== Segment start ==
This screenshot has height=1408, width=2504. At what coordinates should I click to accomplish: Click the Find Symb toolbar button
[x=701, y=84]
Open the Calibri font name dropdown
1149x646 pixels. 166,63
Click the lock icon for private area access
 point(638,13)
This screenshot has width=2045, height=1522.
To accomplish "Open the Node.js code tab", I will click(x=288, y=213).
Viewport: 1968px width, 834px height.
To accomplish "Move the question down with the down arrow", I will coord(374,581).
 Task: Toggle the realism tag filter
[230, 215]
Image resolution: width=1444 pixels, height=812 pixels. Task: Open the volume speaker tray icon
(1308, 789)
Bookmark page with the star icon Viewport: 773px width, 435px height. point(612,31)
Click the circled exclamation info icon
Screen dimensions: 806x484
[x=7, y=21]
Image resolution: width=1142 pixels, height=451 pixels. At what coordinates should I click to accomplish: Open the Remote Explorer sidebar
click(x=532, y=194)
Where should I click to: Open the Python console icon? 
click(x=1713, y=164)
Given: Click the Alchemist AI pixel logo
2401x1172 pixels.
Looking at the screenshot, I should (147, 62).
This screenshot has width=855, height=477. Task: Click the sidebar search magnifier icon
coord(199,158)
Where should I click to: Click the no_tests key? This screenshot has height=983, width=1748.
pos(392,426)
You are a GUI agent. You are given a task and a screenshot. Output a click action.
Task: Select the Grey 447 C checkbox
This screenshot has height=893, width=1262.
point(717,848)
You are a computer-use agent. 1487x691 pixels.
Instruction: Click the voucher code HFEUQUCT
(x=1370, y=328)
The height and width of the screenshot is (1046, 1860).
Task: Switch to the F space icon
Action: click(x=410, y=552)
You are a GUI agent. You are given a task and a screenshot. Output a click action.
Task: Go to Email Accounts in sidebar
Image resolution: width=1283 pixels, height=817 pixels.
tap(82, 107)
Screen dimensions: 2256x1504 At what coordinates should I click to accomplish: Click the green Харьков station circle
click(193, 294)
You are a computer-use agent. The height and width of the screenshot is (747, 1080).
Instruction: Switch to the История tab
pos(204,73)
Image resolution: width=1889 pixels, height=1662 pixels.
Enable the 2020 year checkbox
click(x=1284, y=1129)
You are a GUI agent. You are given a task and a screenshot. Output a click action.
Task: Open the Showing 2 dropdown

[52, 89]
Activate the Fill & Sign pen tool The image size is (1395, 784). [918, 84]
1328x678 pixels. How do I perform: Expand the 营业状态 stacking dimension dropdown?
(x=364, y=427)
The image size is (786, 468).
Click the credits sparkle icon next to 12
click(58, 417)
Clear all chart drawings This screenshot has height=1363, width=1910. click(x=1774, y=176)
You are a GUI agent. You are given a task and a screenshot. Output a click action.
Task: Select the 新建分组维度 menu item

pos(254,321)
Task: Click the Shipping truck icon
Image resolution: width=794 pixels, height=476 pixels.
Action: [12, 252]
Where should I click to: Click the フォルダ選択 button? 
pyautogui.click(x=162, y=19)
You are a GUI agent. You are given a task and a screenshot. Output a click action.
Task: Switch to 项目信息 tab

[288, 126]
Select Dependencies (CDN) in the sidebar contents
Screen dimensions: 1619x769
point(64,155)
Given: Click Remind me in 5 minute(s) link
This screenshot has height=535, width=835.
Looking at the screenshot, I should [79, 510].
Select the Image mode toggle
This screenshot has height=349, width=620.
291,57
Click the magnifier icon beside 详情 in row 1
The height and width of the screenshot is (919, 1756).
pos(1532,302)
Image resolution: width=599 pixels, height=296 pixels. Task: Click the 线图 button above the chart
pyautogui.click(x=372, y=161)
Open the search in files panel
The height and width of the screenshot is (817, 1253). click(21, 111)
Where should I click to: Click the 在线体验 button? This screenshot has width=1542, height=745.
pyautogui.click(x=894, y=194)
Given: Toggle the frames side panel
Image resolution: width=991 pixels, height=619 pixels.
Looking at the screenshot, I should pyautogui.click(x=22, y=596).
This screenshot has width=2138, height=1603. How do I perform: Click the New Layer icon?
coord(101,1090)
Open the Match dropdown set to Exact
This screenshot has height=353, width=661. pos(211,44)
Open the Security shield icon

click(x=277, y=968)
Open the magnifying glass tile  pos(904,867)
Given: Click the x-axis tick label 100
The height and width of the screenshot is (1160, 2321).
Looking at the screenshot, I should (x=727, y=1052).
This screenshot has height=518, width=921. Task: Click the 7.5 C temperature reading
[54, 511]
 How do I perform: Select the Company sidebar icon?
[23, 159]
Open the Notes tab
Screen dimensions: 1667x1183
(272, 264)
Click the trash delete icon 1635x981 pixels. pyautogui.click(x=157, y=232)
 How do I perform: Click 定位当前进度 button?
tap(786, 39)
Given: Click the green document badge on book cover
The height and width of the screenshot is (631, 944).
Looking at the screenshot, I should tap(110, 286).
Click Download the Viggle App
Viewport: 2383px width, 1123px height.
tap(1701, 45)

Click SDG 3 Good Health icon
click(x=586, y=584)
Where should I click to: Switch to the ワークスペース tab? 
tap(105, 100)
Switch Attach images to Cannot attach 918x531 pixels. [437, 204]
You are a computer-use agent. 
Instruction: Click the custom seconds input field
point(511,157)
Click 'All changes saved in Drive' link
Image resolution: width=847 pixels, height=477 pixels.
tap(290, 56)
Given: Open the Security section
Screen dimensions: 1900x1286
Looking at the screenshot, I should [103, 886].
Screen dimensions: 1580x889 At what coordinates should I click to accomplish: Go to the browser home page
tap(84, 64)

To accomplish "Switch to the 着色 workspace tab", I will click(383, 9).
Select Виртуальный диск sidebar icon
== Segment end ==
WHAT IS BEING ASKED:
From the data above, output exactly the lines between the one containing "Where should I click to: Click the フォルダ選択" and the one containing "Click the trash", counting both of them.

RESULT FOR THIS TASK:
Where should I click to: Click the フォルダ選択 button? 
pyautogui.click(x=162, y=19)
You are a GUI agent. You are given a task and a screenshot. Output a click action.
Task: Switch to 项目信息 tab

[288, 126]
Select Dependencies (CDN) in the sidebar contents
Screen dimensions: 1619x769
point(64,155)
Given: Click Remind me in 5 minute(s) link
This screenshot has height=535, width=835.
Looking at the screenshot, I should [79, 510].
Select the Image mode toggle
This screenshot has height=349, width=620.
291,57
Click the magnifier icon beside 详情 in row 1
The height and width of the screenshot is (919, 1756).
pos(1532,302)
Image resolution: width=599 pixels, height=296 pixels. Task: Click the 线图 button above the chart
pyautogui.click(x=372, y=161)
Open the search in files panel
The height and width of the screenshot is (817, 1253). click(21, 111)
Where should I click to: Click the 在线体验 button? This screenshot has width=1542, height=745.
pyautogui.click(x=894, y=194)
Given: Toggle the frames side panel
Image resolution: width=991 pixels, height=619 pixels.
Looking at the screenshot, I should pyautogui.click(x=22, y=596).
This screenshot has width=2138, height=1603. How do I perform: Click the New Layer icon?
coord(101,1090)
Open the Match dropdown set to Exact
This screenshot has height=353, width=661. pos(211,44)
Open the Security shield icon

click(x=277, y=968)
Open the magnifying glass tile  pos(904,867)
Given: Click the x-axis tick label 100
The height and width of the screenshot is (1160, 2321).
Looking at the screenshot, I should (x=727, y=1052).
This screenshot has height=518, width=921. Task: Click the 7.5 C temperature reading
[54, 511]
 How do I perform: Select the Company sidebar icon?
[23, 159]
Open the Notes tab
Screen dimensions: 1667x1183
(272, 264)
Click the trash delete icon 1635x981 pixels. pyautogui.click(x=157, y=232)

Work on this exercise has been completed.